If there’s one thing I rely on R for, it’s creating random variables. To see if JavaScript could keep up on R’s home court, I ran the following code in R:

start = proc.time()[3]
x = rnorm(10^7,0,1)
end = proc.time()[3]

Time needed to create 10 million standard Normal variates in R? About half-a-second on my desktop computer. JavaScript has no native function to generate Normals, and while I know very little about how these are created in R, it seemed like cheating to use a simple inverse CDF method (I’ve heard bad things about these, especially when it comes to tails, can anyone confirm or deny?).
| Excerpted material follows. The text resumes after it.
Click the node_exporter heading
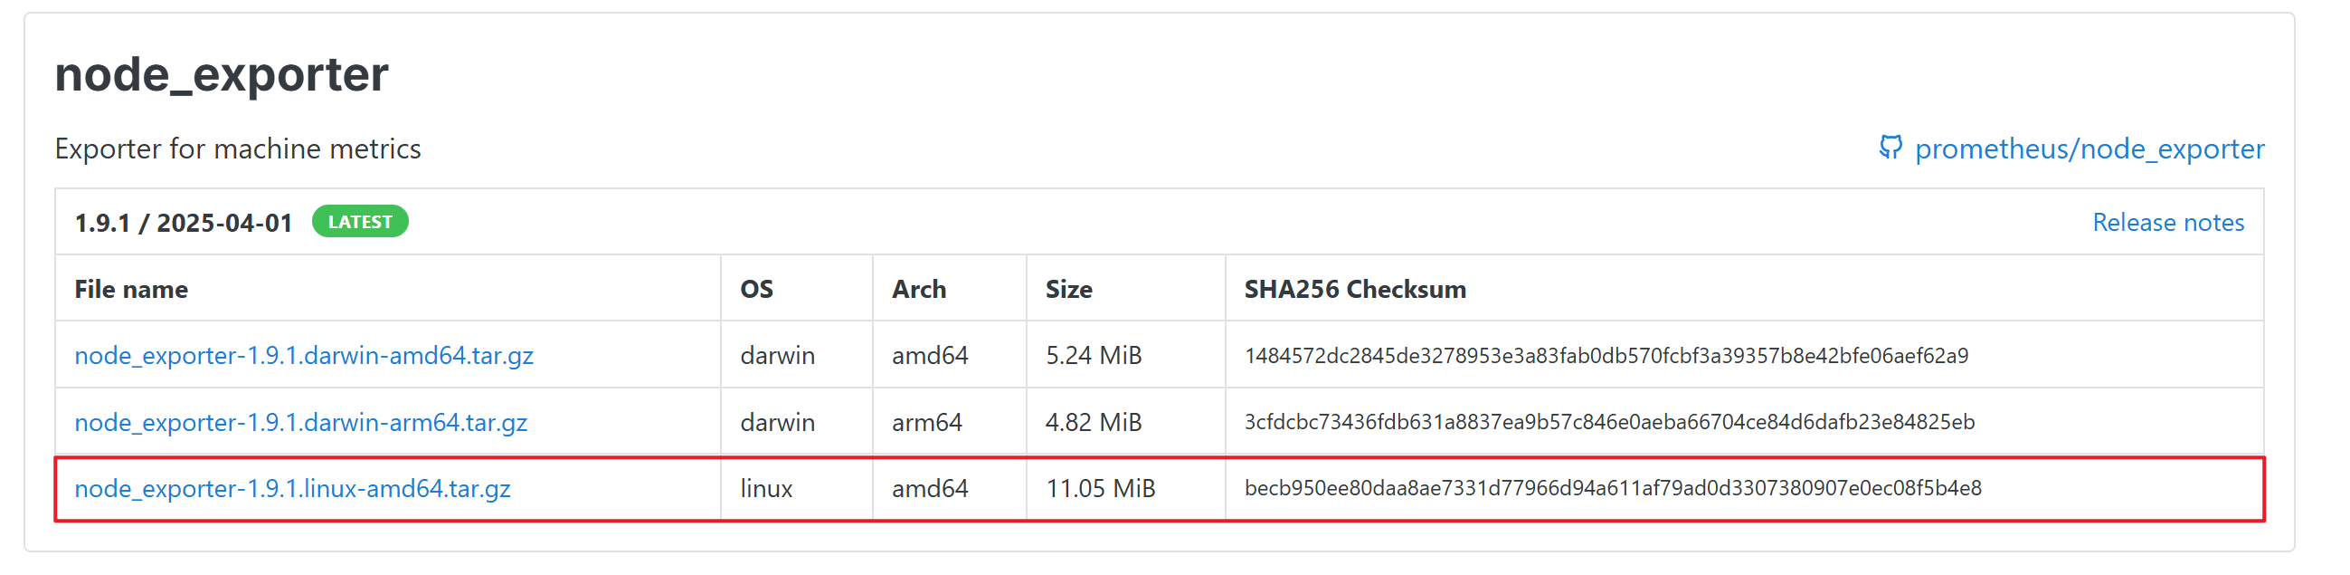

After some googling, I found this function by Yu-Jie Lin for generating JS Normals via a “polar” method:

function normal_random(mean, variance) {
  if (mean == undefined)
    mean = 0.0;
  if (variance == undefined)
    variance = 1.0;
  var V1, V2, S;
  do {
    var U1 = Math.random();
    var U2 = Math.random();
    V1 = 2 * U1 - 1;
    V2 = 2 * U2 - 1;
    S = V1 * V1 + V2 * V2;
  } while (S > 1);
  X = Math.sqrt(-2 * Math.log(S) / S) * V1;
//  Y = Math.sqrt(-2 * Math.log(S) / S) * V2;
  X = mean + Math.sqrt(variance) * X;
//  Y = mean + Math.sqrt(variance) * Y ;
  return X;

So how long did it take Yu-Jie’s function to run 10 million times and store the results into an array? In Chrome, it took about half-a-second, same as in R (in Firefox it took about 3 times as long). Got that? No speed difference between R and JS running in Chrome. For loops, JS seems blazing fast (compared to R). Take another look at the demo simulation I created. Each iteration of the code requires on the order of N-squared operations, and the entire display area is re-rendered from scratch. Try adding new balls using the “+” button and see if your browser keeps up.

It’s only a flesh wound!
So have I found the Holy Grail of computer languages for statistical computation? That’s much too strong a statement, especially given the crude state of JS libraries for even basic scientific needs like matrix operations. For now, R is safe. In the long term, though, I suspect the pressures to create easily shared, interactive interfaces, combined with improvements in speed, will push more people to JS/HTML5. Bridges like The Omega Project (has anyone used this?) might speed up the outflow, until people pour out of R and into JavaScript like blood from a butchered knight.